İkna edici iletişime ağırlıklı olarak alıcı yönüyle bakan bu model, R. E. Petty ve J. T. Cacioppo (1986) tarafından ele alınmıştır. “Ayrıntılı inceleme olasılığı” terimi, ikna edici bir iletişimle karşı karşıya kalan bir kimsenin, mesajın içindeki bilgiyi işleme olasılığı, yani dikkatlice analiz etme ve anlamaya çaba gösterme olasılığı anlamına gelir. Bu modelin ortaya koymaya çalıştığı iki temel nokta vardır: Birincisi, insanların ikna edici iletişimle karşılaştıkları zaman ne düşündükleri, ikincisi de oluşan bu düşüncelerin ve ilgili bilişsel süreçlerin insanların tutumlarını değiştirip değiştirmeyeceği, değiştiriyorsa ne ölçüde değiştireceğidir (Petty, Ostrom ve Brock, 1981; akt.
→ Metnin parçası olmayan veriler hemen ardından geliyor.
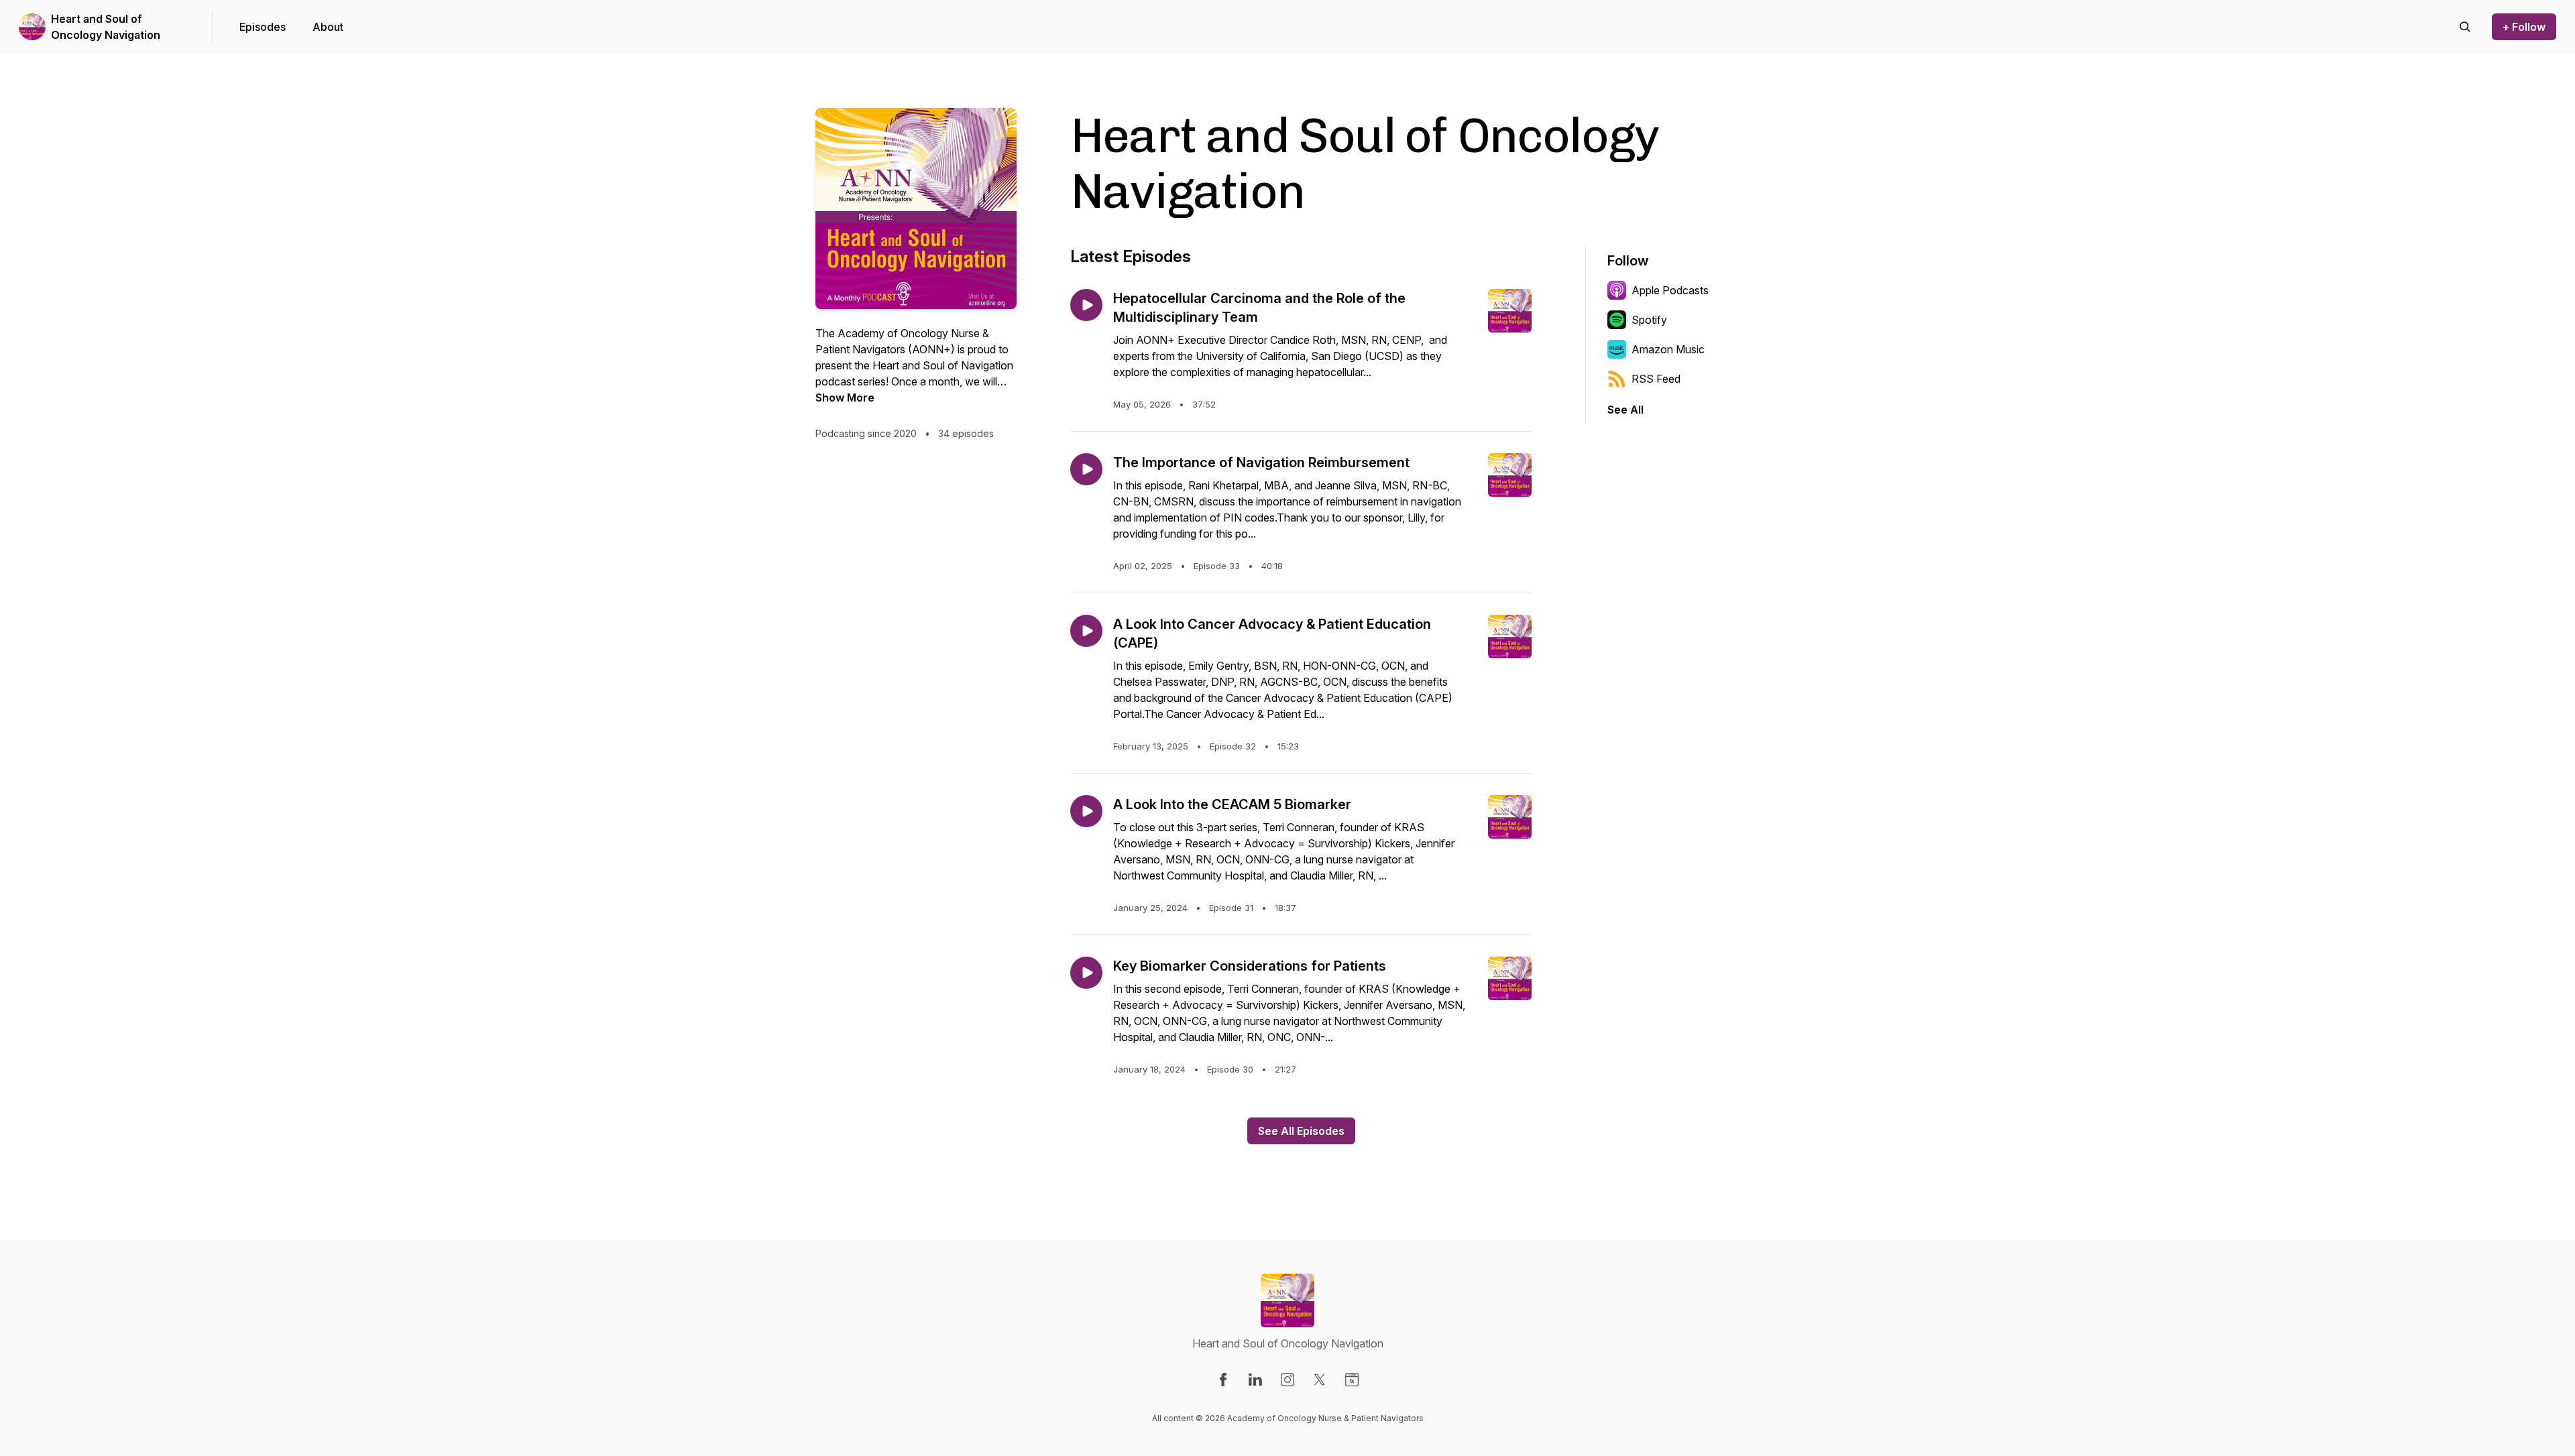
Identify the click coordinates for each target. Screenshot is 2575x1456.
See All (1625, 409)
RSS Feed (1656, 378)
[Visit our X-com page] (1319, 1379)
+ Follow (2524, 27)
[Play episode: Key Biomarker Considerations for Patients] (1086, 973)
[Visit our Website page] (1352, 1379)
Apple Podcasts (1670, 290)
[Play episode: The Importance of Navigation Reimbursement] (1086, 469)
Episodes (262, 27)
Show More (844, 397)
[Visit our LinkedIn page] (1255, 1379)
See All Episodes (1301, 1131)
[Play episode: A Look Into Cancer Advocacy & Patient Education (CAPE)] (1086, 631)
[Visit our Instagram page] (1287, 1379)
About (327, 27)
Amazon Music (1668, 349)
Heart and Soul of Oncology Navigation (105, 27)
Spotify (1649, 319)
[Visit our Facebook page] (1223, 1379)
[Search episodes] (2465, 27)
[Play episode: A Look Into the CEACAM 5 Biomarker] (1086, 811)
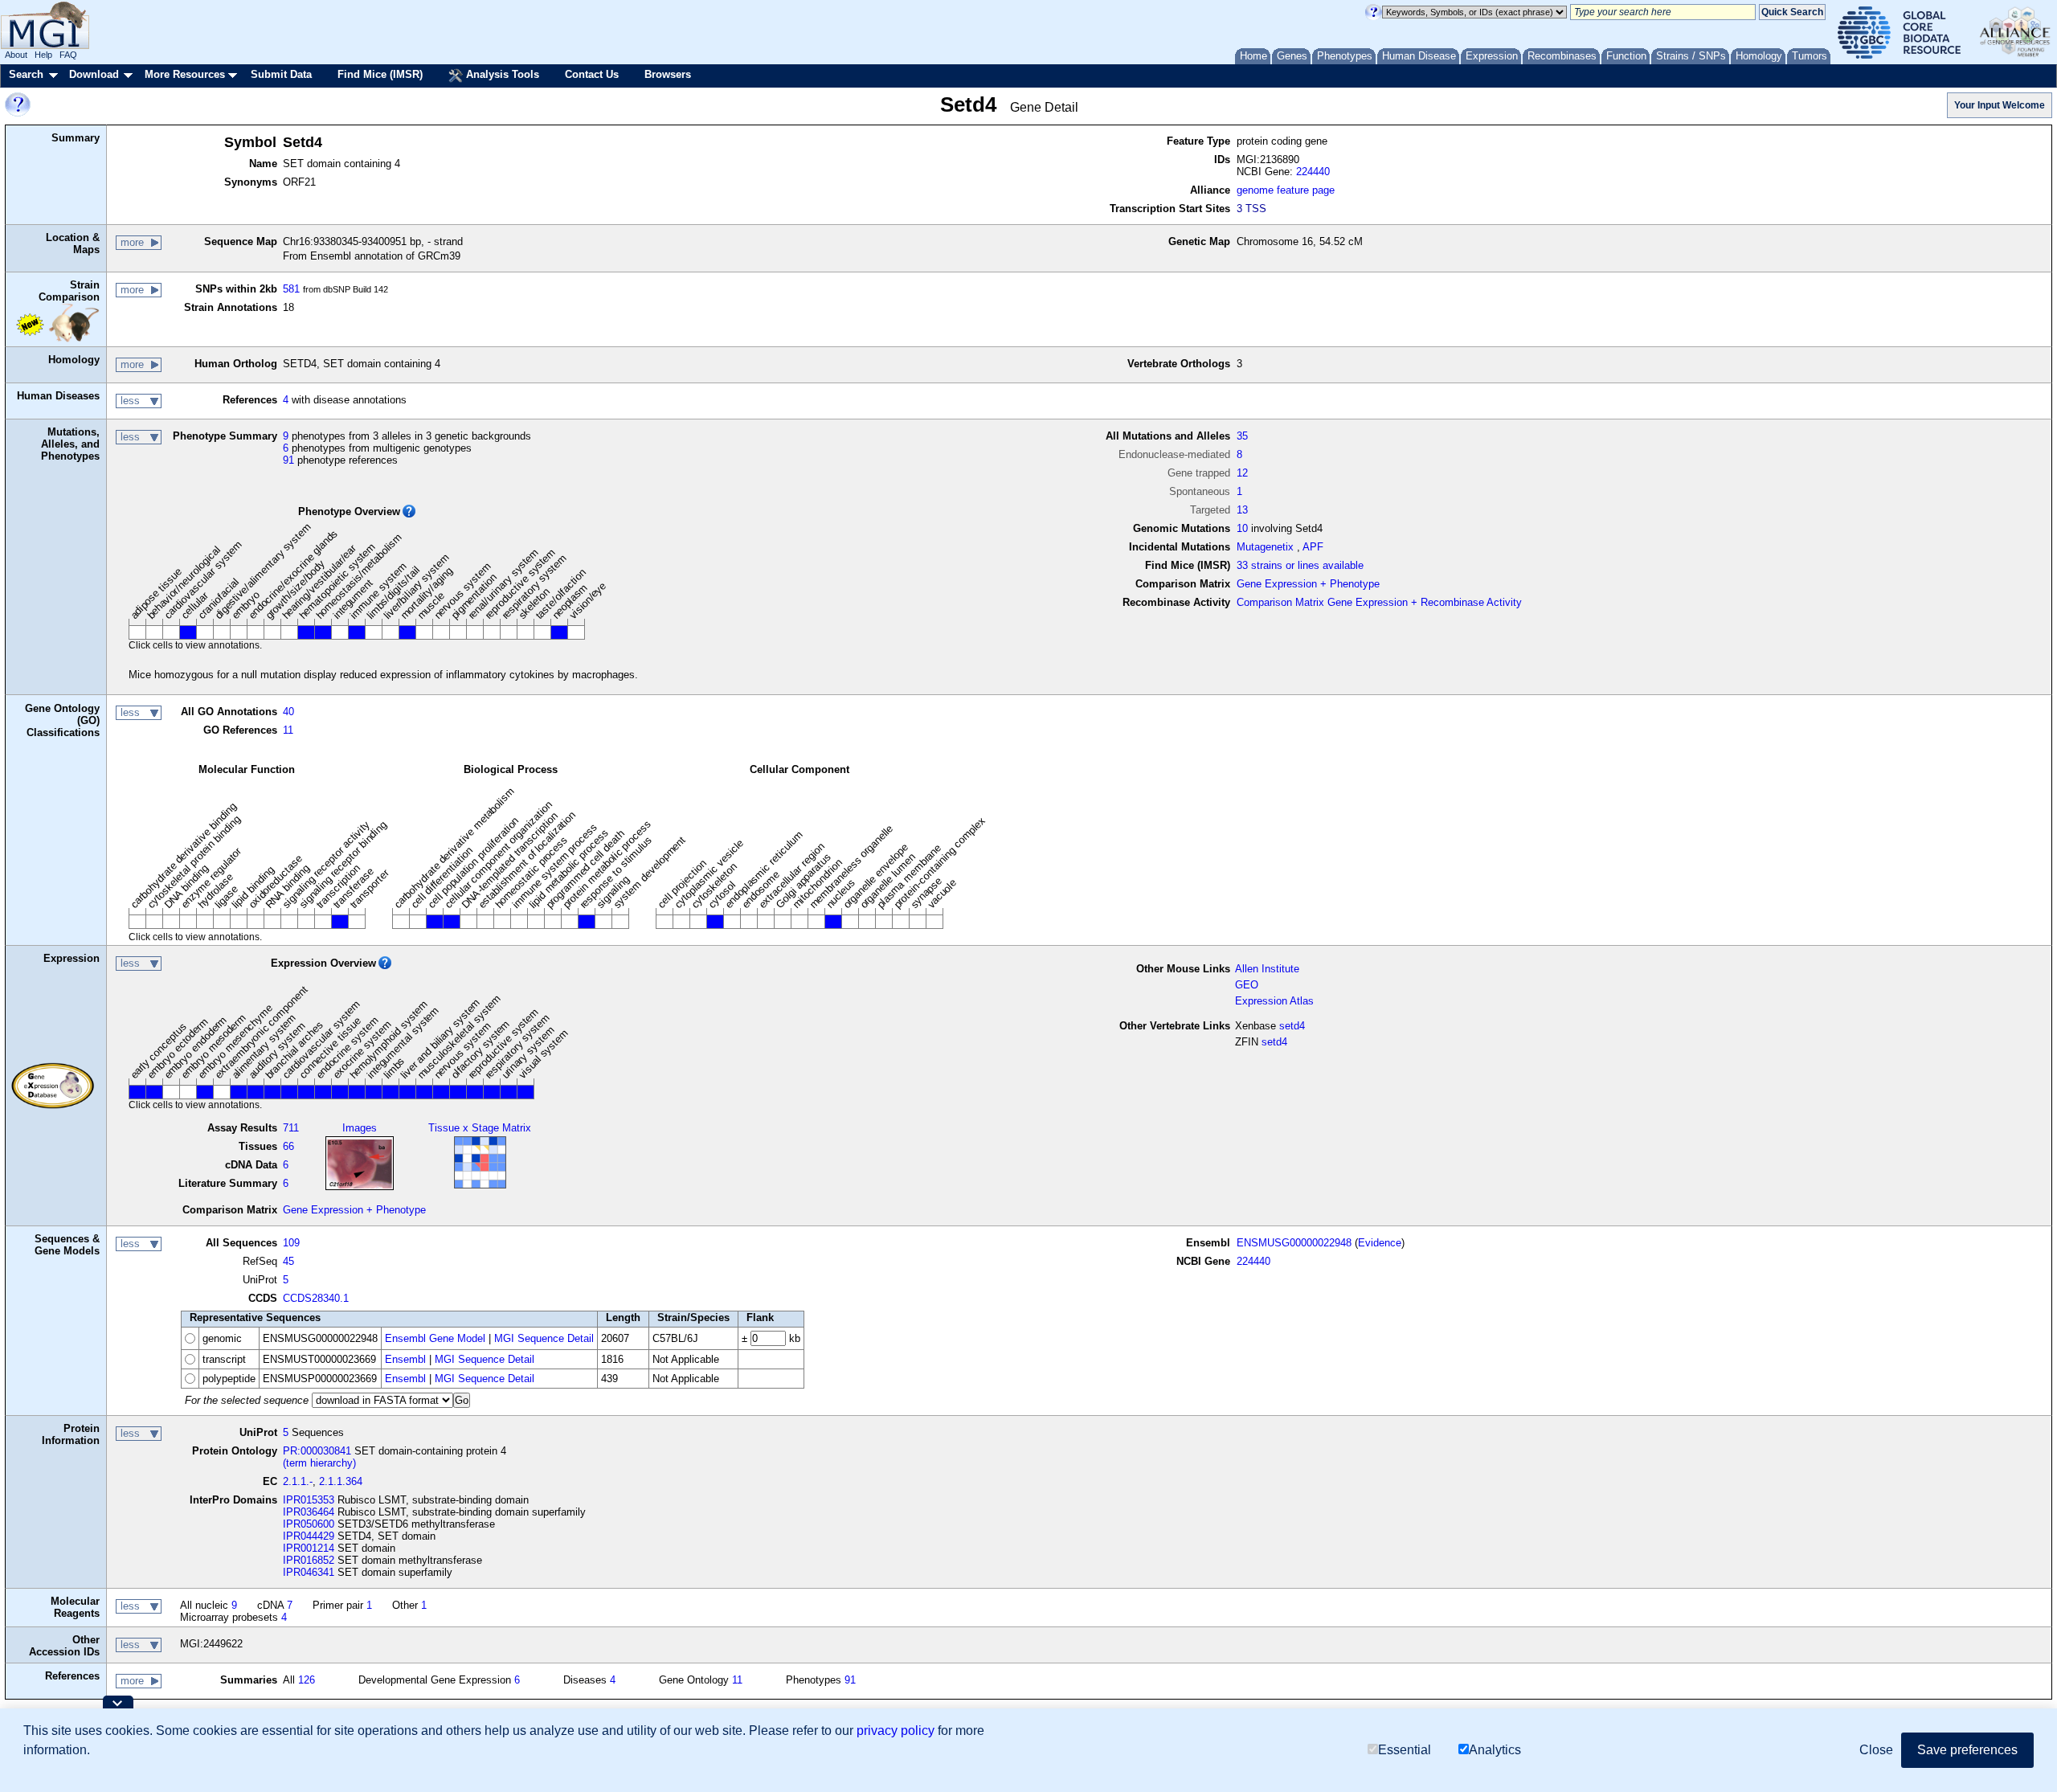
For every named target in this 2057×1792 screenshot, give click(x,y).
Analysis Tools (501, 74)
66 (288, 1146)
Kağıtçıbaşı, 2005, s.176).

İleri sürülen bu modelde alıcının ikna olması “merkezî” ve “çevresel” olmak üzere iki farklı yolla gerçekleşebilir. Merkezî yol, ikna edici iletişimle karşılaşan kişinin mesaja dikkat etmesi, mesajı değerlendirmesi, mesajın içeriğinin kendi düşüncesiyle örtüşüp örtüşmediğini kontrol etmesi ve buna göre tutum değişikliğinin gerçekleşmesini açıklamaktadır. Çevresel yol ise farkında olmadan maruz kalınan ikna edici iletişimle ilgilidir. Mesaja dikkat edilmese ve mesaj anlaşılmasa dahi, çok az bir bilişsel çabayla kaynağın (çekicilik, güvenilirlik vb.) veya mesajın (sunuş biçimi) bazı özelliklerinin etkisiyle ikna edici iletişim gerçekleşmiş olabilir (Kağıtçıbaşı, 2005, s.176). Bu modele göre ikna edici iletişim, alıcının (hedefin) ve iletilecek mesajın özelliğine göre düzenlenmelidir.

Tutum ve davranış değiştirmeyi amaçlayan ikna edici iletişimle ilgili bu üç modelde temel olan birtakım ortak yönler vardır. Bunlar iletişimin gerçekleşmesi, etkili olması ve amacına ulaşmasını etkileyen unsurlardır. Kaynak, alıcı, mesaj ve kanala ait özellikler, ikna edici iletişimi doğrudan etkilemektedir. Buna geri bildirim ve ortamın özellikleri de eklenebilir.